The movie netted her an Oscar nomination, putting Laurie back on the map, quite spectacularly, after a 15-year break during which she had abandoned Hollywood. At the time, I had no idea of all that; she was just Carrie’s splendid psycho mama to me. But then I saw “The Hustler,” the movie Laurie made in 1961, starring opposite Paul Newman in one of his finest roles. And when you experience that film in light of the fact that it was the last one Laurie did before she left the movie world (for a few years, she appeared in a scattered handful of TV episodes), it’s notably haunting, because she plays a woman who seems to be deciding to leave life behind.

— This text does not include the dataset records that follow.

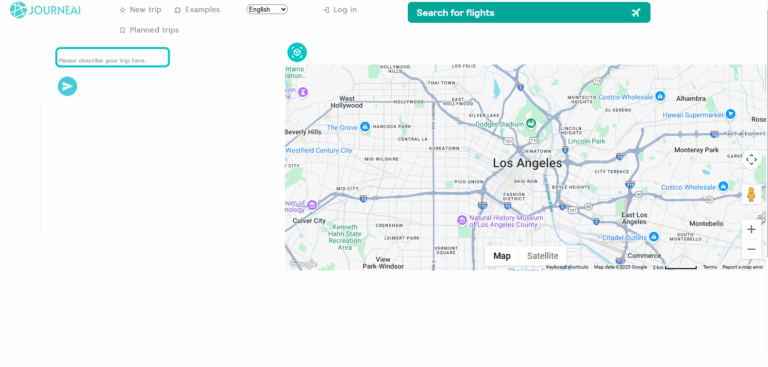Click The Grove shopping marker
Screen dimensions: 768x367
point(364,127)
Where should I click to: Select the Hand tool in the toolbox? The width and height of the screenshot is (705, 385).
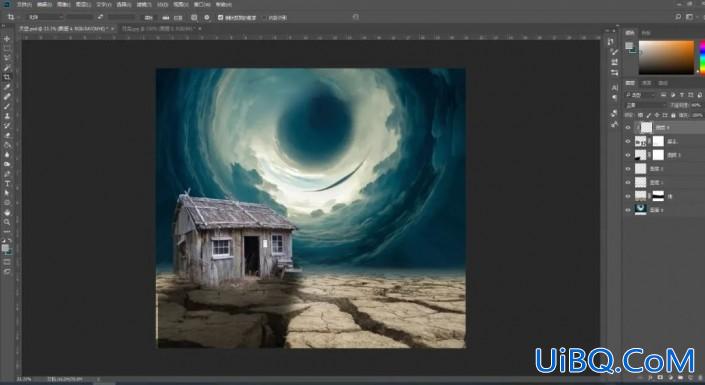tap(7, 212)
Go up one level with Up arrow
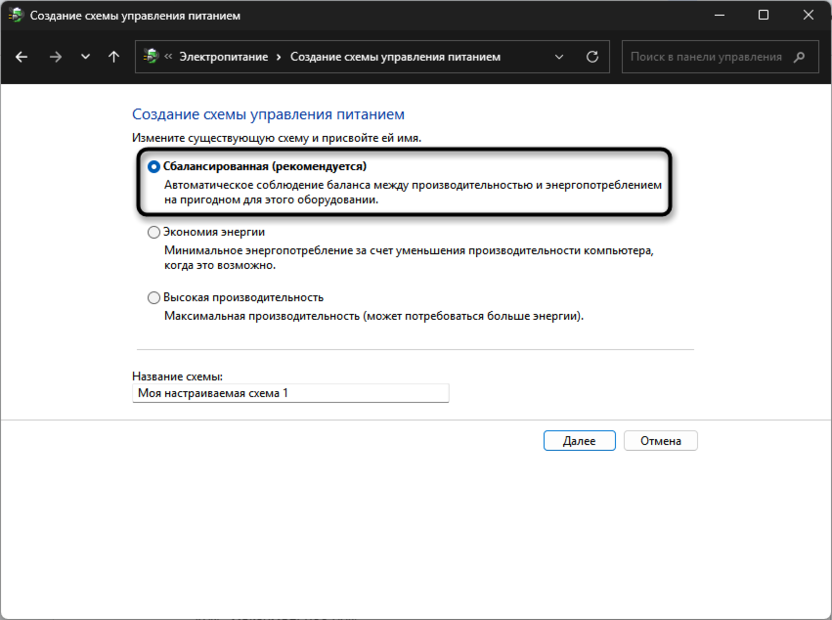The image size is (832, 620). click(114, 57)
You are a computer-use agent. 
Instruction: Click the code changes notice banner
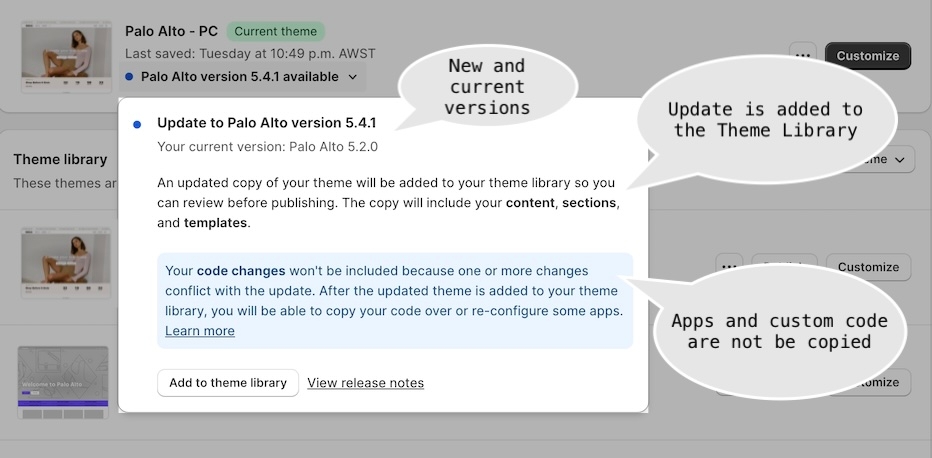tap(395, 301)
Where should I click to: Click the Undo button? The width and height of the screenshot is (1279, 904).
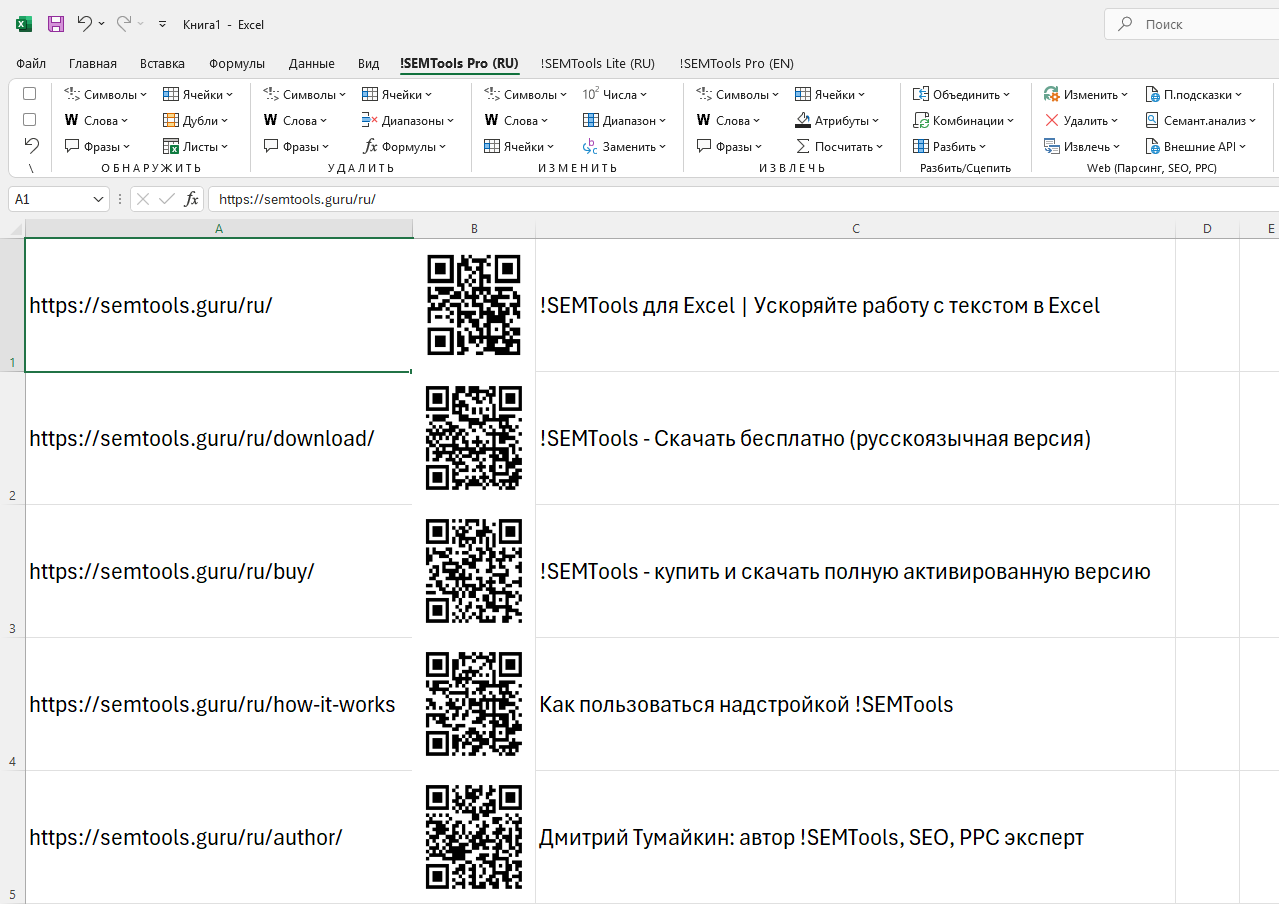coord(87,23)
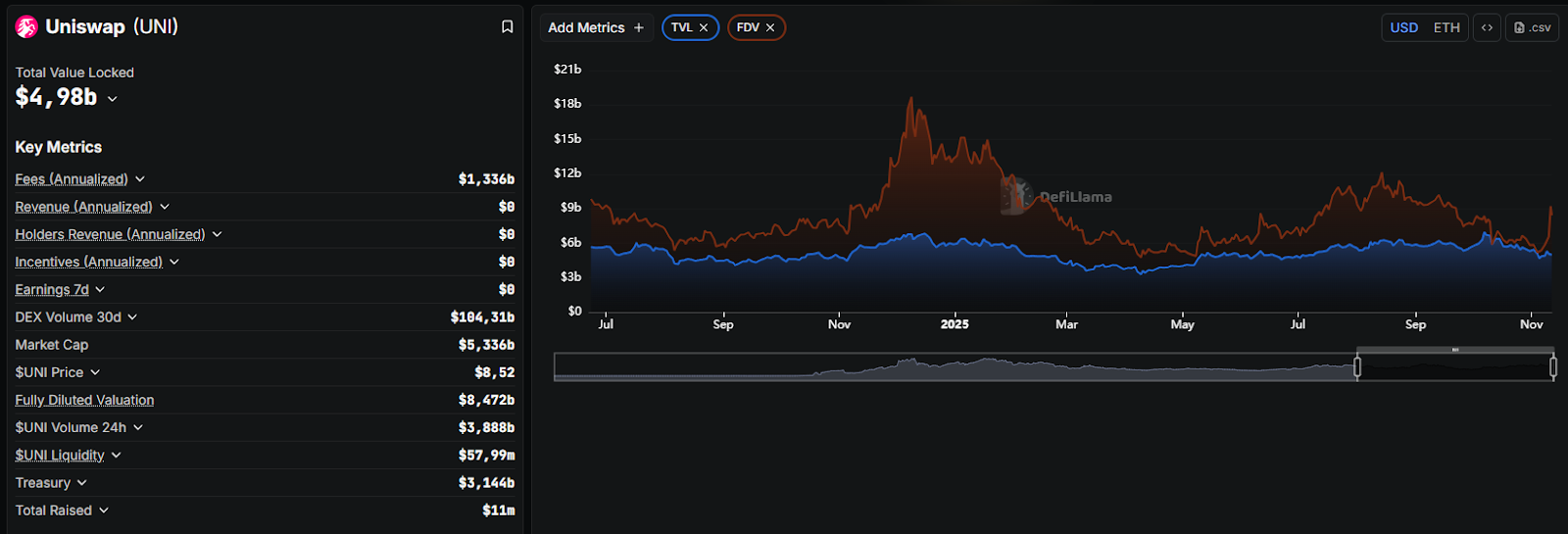The image size is (1568, 534).
Task: Expand the $UNI Price row
Action: pos(95,372)
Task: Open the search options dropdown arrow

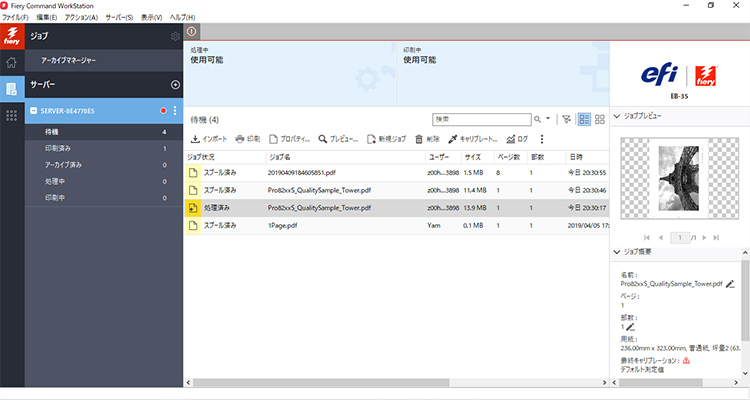Action: tap(547, 119)
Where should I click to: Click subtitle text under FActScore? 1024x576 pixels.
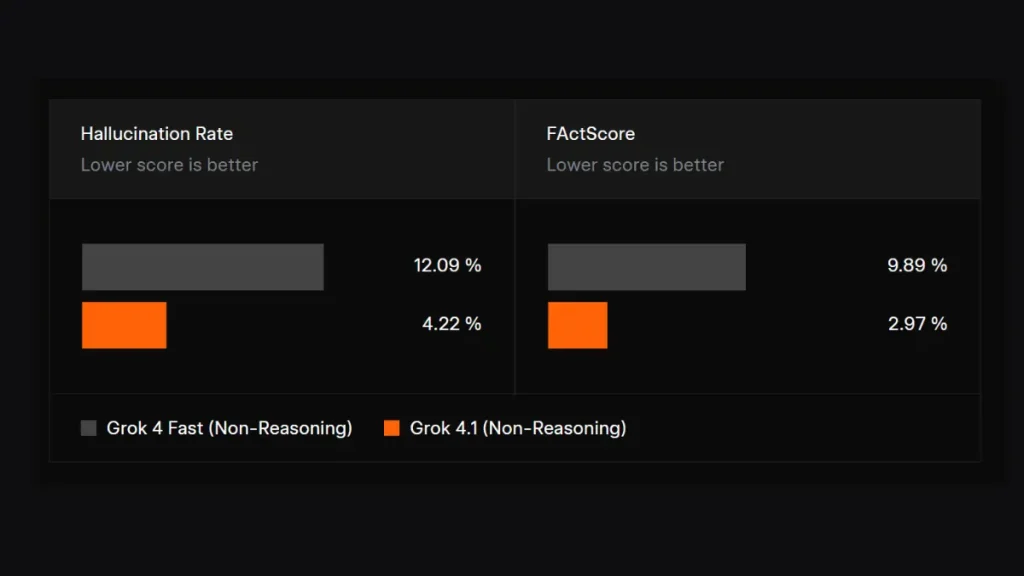click(635, 165)
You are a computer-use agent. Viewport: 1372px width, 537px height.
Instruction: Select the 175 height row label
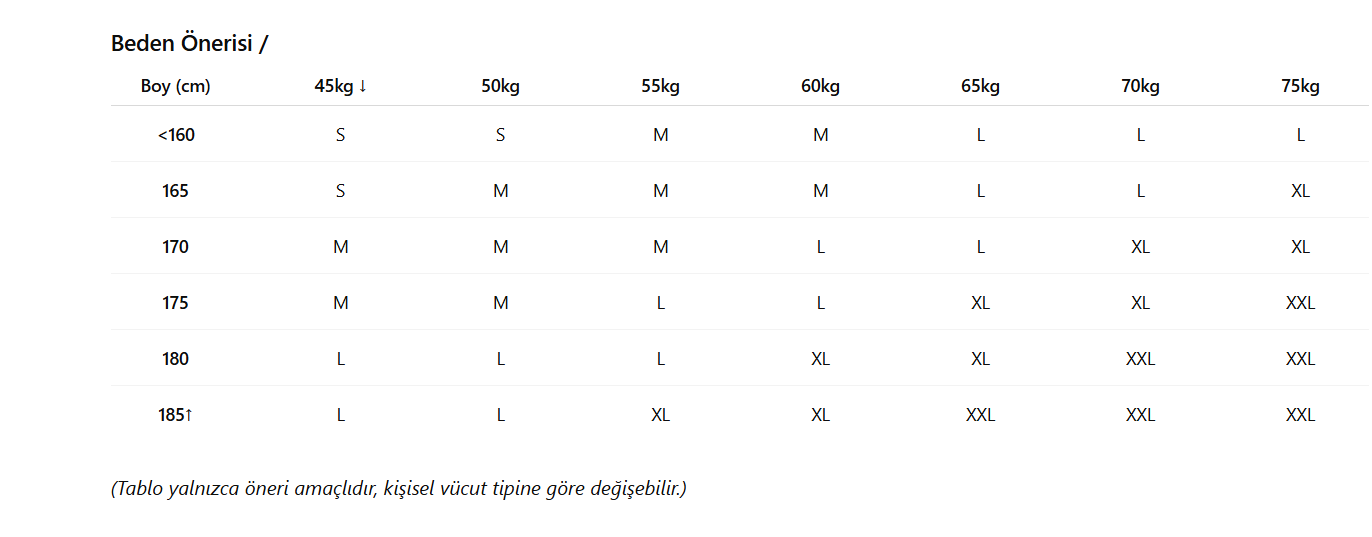click(176, 303)
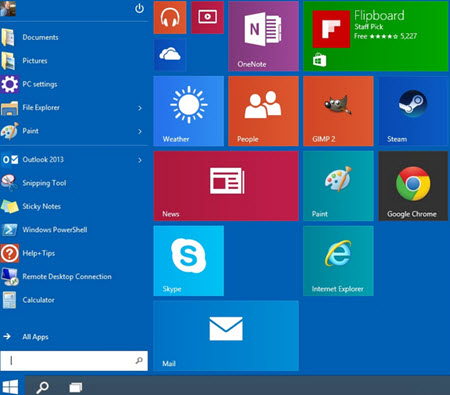Click the power button icon
Image resolution: width=450 pixels, height=395 pixels.
click(139, 9)
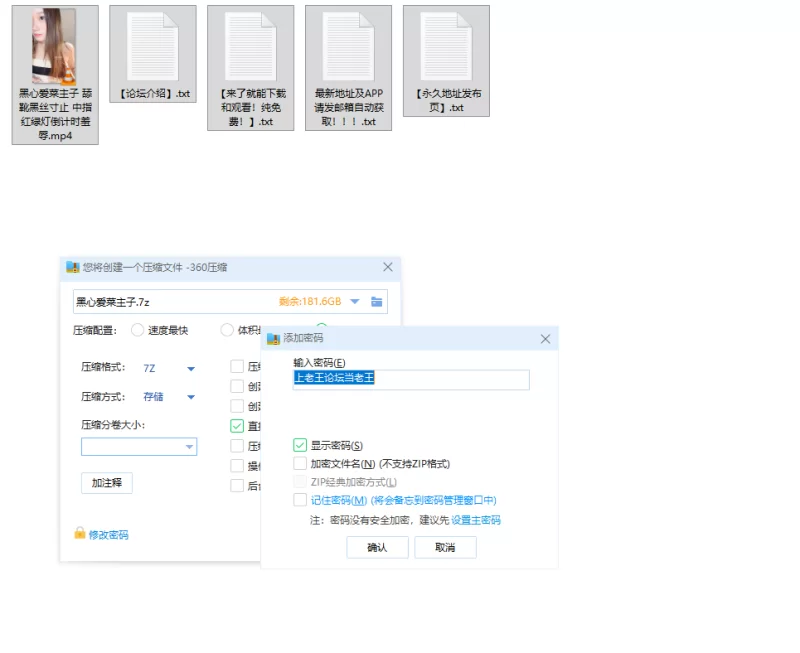Enable the 加密文件名 checkbox
The image size is (800, 653).
pyautogui.click(x=300, y=464)
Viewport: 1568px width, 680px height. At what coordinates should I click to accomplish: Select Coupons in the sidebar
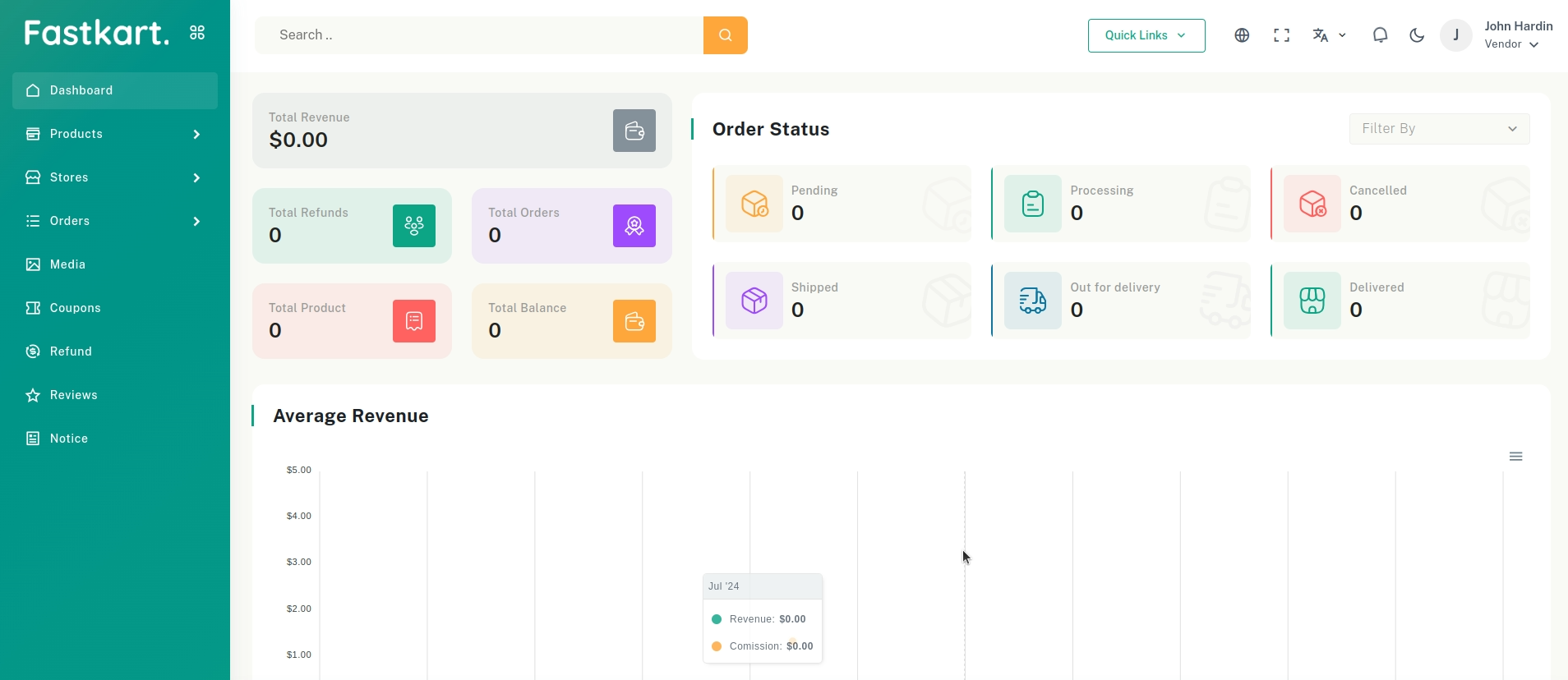click(x=75, y=308)
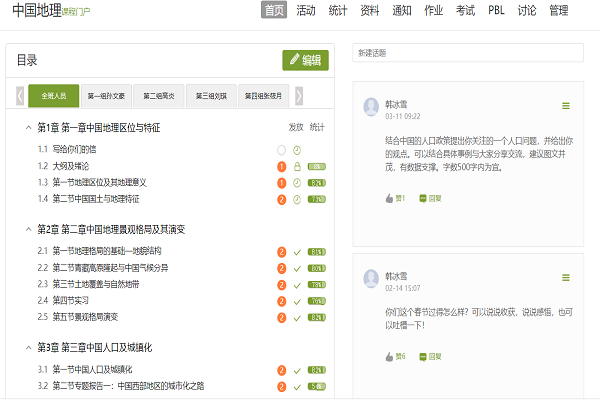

Laurie, born in 1932, was groomed to be another ’50s starlet and had little interest in going through those motions. Yet in “The Hustler,” playing the limping alcoholic waif who Newman’s cocky but self-hating pool hustler “Fast” Eddie Felson meets in a desolate bus station (until “The Hustler,” you’d never seen a bus station in a movie look this much like a bus station), Laurie brought to the screen a lyrical neuroticism so authentic you weren’t sure whether you wanted to weep or try to get her therapist on the phone. Her delivery of a line like “I’m not drunk, I’m lame” was poetry. She achieved a heightened realism that pointed toward everything movies would be after the New Hollywood revolution. Laurie’s performance won her the New York Film Critics Circle award for best actress, and she received her first Oscar nomination, yet the role was so downbeat that the offers did not come pouring in. So she left, moving to Woodstock, NY, after marrying the film critic Joe Morgenstern.

Following the success of “Carrie,” Laurie became a born-again actress, appearing in dozens of roles on the big and small screen, earning attention for her ferocious turns on “Twin Peaks” and “The Thorn Birds” (she received a total of eight Emmy nominations, finally winning one in 1987 for “Promise”). She was one of those priceless actors who always knew how to use her simmering undercurrents to perk up a scene. Yet as good as she continued to be, it’s her two defining movie roles that achieved a larger-than-life quality. On Broadway in 1965, she played Laura in “The Glass Menagerie,” and her lost wastrel in “The Hustler” feels like a Laura who’d been let out into the world and couldn’t cope with it. Yet how telling is it that Margaret White, in “Carrie,” was like a heightened version of Laura’s destructive mother? Talk about a yin-and-yang. In these two roles, Piper Laurie circumscribed the experience of modern women who faced a world — or a force of parental oppression — that was only too eager to shut them down. In portraying that devastation so memorably, she let in the light.